::: Text for analysis

Vatican condemns Anglicans on women bishops

VATICAN CITY - The Vatican on Tuesday strongly criticised the Church of England's plan to ordain women bishops, describing it as a historic break from Christian doctrine that will drive Anglicans and Catholics further apart.

|PIC1|The governing body of the Church of England, the mother Church of world Anglicanism, confirmed on Monday it will ordain women to the powerful rank of bishop -- albeit with compromise measures to appease traditionalists in its own ranks.

As in the Roman Catholic Church, Anglican bishops have the ability to ordain priests.

The decision widens the divide between Catholic and Anglican Churches, which had been making efforts to advance dialogue in recent years despite thorny issues such as gay Anglican clergy.

"For the future, this decision will have consequences for dialogue, which until now had borne much fruit," the Vatican office for promoting Christian unity said in a statement.

"Such a decision is a break with apostolic tradition maintained in all of the Churches in the first millennium, and is therefore a further obstacle for reconciliation between the Catholic Church and the Church of England."

The Roman Catholic Church says women cannot enter the priesthood because Christ chose only men as his apostles -- a point it drove home in May with a decree punishing attempts to ordain women priests with automatic excommunication.

But the Church of England approved ordination of women priests in 1992 and today one in six of England's parish priests is a woman. Liberals say it is insulting now not to admit them to positions of power, and point to Anglicans in Canada, the United States and New Zealand, who already have women bishops.

::::::
::: Information provided

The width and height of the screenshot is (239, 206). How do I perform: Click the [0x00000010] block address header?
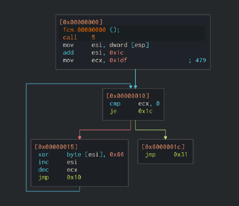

::::::

--- Questions to answer ---
[a] According to the news article on the Vatican's response to Anglican women bishops, in what year did the Church of England approve the ordination of women priests?
[b] Continue the news article on the Vatican's response to Anglican women bishops from its final sentence.

--- Answers to this exercise ---
[a] 1992

[b]
The decision by the Anglican hierarchy still must be confirmed through a long, complex process.

But if the compromise wins full acceptance in further synod meetings and the scheduled timetable is mapped out by 2012, Archbishop of Canterbury Rowan Williams may one day be succeeded by a woman as spiritual leader of the world's Anglicans.

The Churches have been split since England's King Henry VIII broke with Rome in the 16th century. Today, the Anglican Communion has about 77 million members, compared with the world's 1.1 billion Catholics.

Williams will be tested again this month as he struggles to keep warring factions united when hosting the Lambeth Conference, the 10-yearly meeting of Anglican bishops from around the world.

The conference faces mass defections by conservatives, mainly from Africa, Asia and South America, who were vehemently opposed to the ordination of openly gay U.S. Bishop Gene Robinson and the blessing of same-sex marriages in Canada.